We've gone through die size, clock speed, instructions and operations, the transistors count. All are stand-ins for "complexity" which is why some people question if the law ever existed.

That said, regardless of the "real" law, until recently the colloquial usage has always been a stand in for how "quick" a processor is. In that sense, you really need to do some hand waving around core counts and even then it doesn't really work.

Maybe more importantly, one of the most important processor markets are mobile and servers which are largely focused on less complex more efficient processors like arm.

So outside of marketing, it's very easy to see why a lot of people think Moore's law is dead and we're all better for it. We can continually make better processors without trying to meet some arbitrary metric that didn't really mean anything useful to start with.

E: aggressively agreeing

[-] fugacity@kbin.social -1 points 10 months ago

Moore's law hasn't died, if you mean number of transistors per area. Linear scaling to transistor counts has.

[-] TheGrandNagus@lemmy.world 7 points 10 months ago

It absolutely has. Transistor count in an area absolutely is not doubling every two years.

[-] fugacity@kbin.social 2 points 10 months ago

I just checked. Yup, you're right. Funny though that Pat of all people claims it's not dead lol

[-] bassomitron@lemmy.world 7 points 10 months ago* (last edited 10 months ago)

I thought Moore's law was only for CPUs/chip density?

[-] mihnt@lemmy.world 5 points 10 months ago

Moore's law is the observation that the number of transistors in an integrated circuit doubles about every two years. Moore's law is an observation and projection of a historical trend.

It is.

[-] Aceticon@lemmy.world 1 points 10 months ago

It's about the shrinking in integrated circuit feature size, hence increase in IC element densities, so it applies to memories which are integrated circuits such as flash memory and the various kinds of RAM, but not to magnetic storage such as in HDDs as they're something else altogether.

That said, I believe (but am not absolutelly sure) that IC feature size has been shrinking slower than Moore's Law predicts for maybe a decade as the size of the features becomes so small that quantum-level effects start becoming a problem (think stuff like signal leaks due to quantum tunnelling).

[-] fuckwit_mcbumcrumble@lemmy.world 4 points 10 months ago

As tech shrinks it’s only getting more and more expensive per mm. Unless we get some major improvement we’re kinda at the limit for the moment.

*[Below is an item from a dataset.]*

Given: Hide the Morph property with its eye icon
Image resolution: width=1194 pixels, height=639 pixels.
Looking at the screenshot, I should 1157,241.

[-] altima_neo@lemmy.zip 3 points 10 months ago

Yeah, spend $200 on a 4tb m.2 gen4, or $200 on a 18tb hdd

[-] fugacity@kbin.social 3 points 10 months ago

Moore's law makes no comments about the cost of each transistor in an advanced process. And believe me, they ain't cheap. It's not a coincidence we're up to PLC flash... why go for 32 levels when TLC is likely already a pain?